§ **Available data**:

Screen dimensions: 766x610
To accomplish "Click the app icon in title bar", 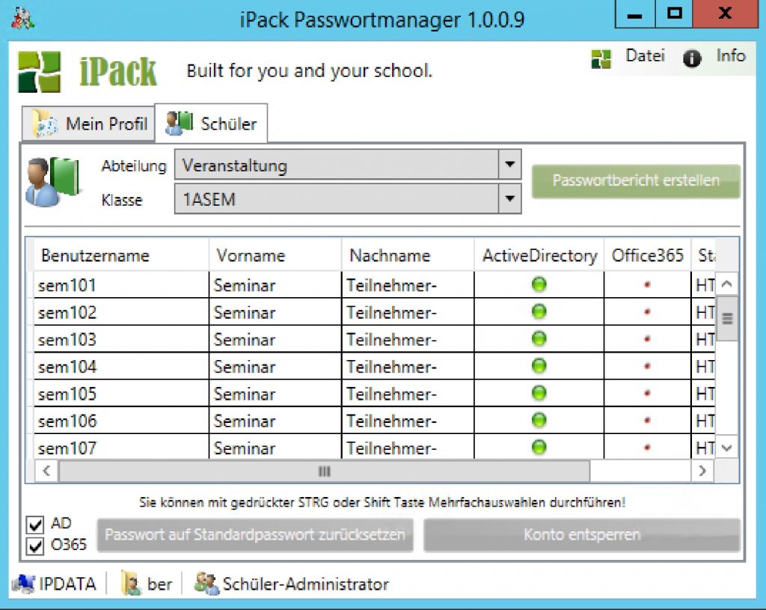I will (x=23, y=19).
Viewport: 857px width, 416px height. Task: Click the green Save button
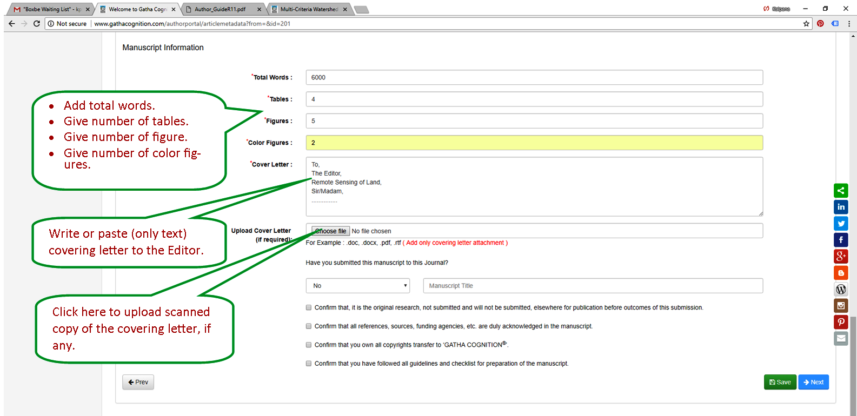point(780,382)
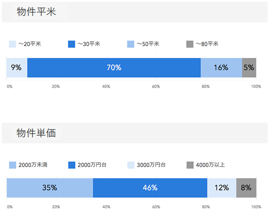Click the gray 5% bar segment
The height and width of the screenshot is (224, 269).
click(x=249, y=68)
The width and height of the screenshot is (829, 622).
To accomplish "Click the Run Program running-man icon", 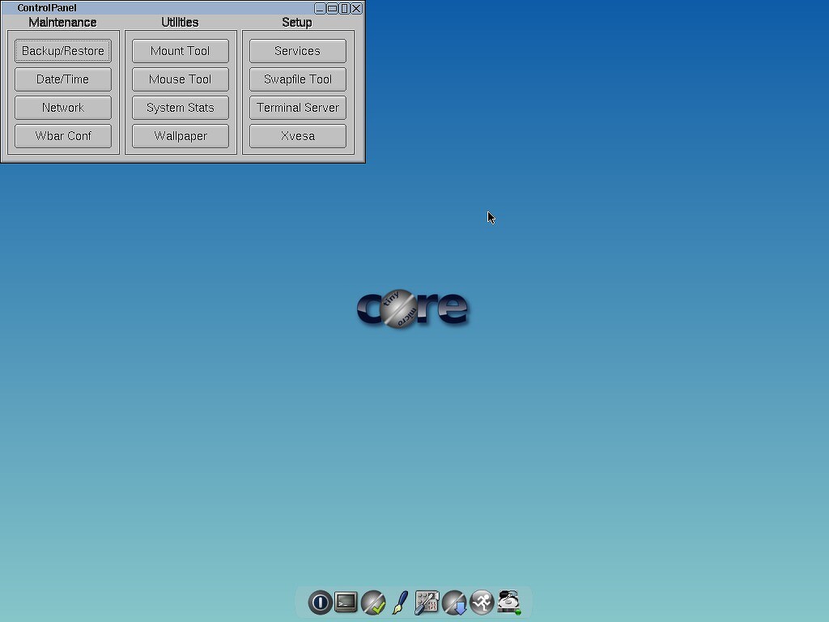I will pos(482,602).
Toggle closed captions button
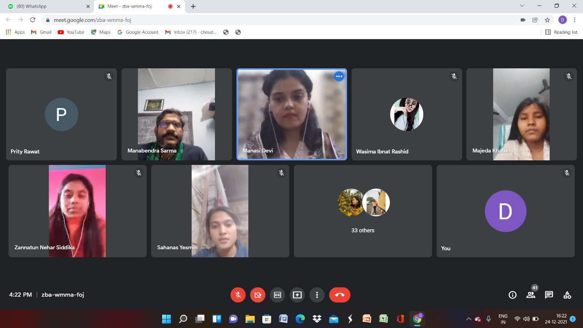583x328 pixels. coord(277,295)

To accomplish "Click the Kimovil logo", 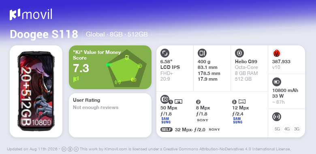I will [x=31, y=14].
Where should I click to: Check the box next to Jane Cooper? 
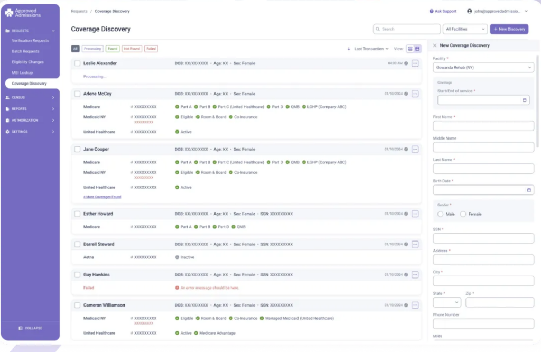click(77, 149)
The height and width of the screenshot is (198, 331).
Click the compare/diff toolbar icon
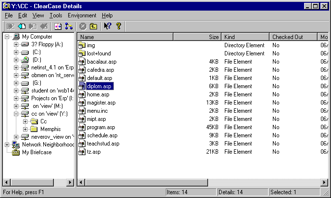pos(58,26)
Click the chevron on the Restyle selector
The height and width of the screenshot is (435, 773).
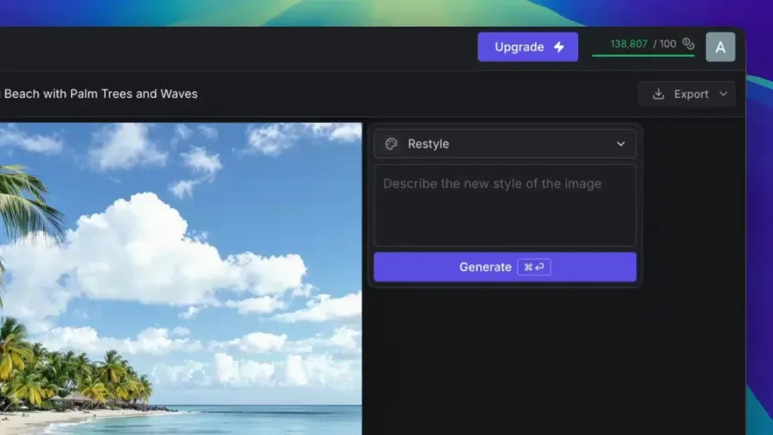click(621, 144)
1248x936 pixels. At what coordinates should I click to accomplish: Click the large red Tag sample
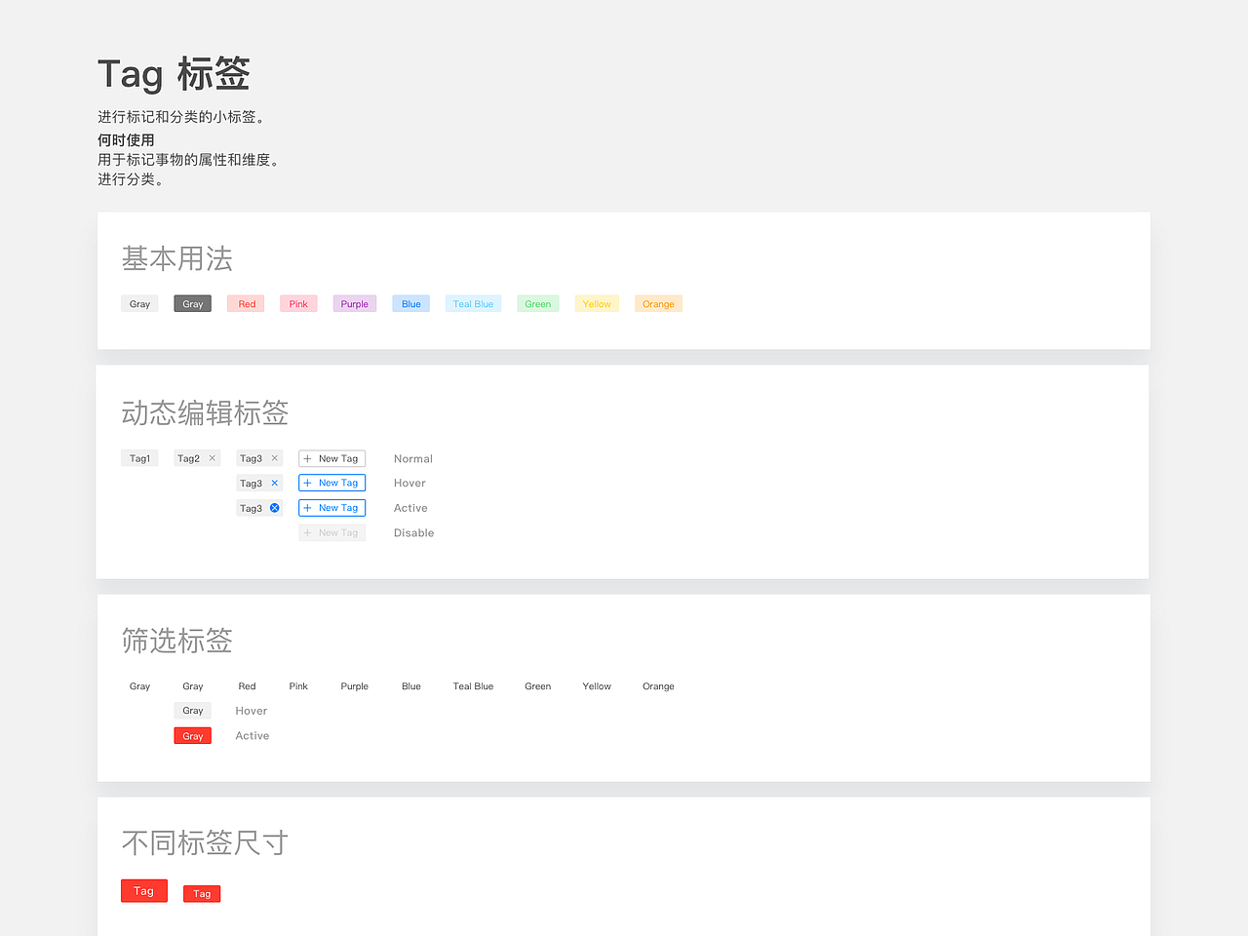pyautogui.click(x=143, y=890)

§ **Your goal**: Write out exactly the lines from the one containing "The height and width of the screenshot is (198, 331)." through the end of the entries, both included. Pictures are not copied.

§ **Solution to this task**:
The height and width of the screenshot is (198, 331).
Click the compare/diff toolbar icon
pos(58,26)
Click the chevron on the Restyle selector
The height and width of the screenshot is (435, 773).
click(621, 144)
1248x936 pixels. At what coordinates should I click to accomplish: Click the large red Tag sample
pyautogui.click(x=143, y=890)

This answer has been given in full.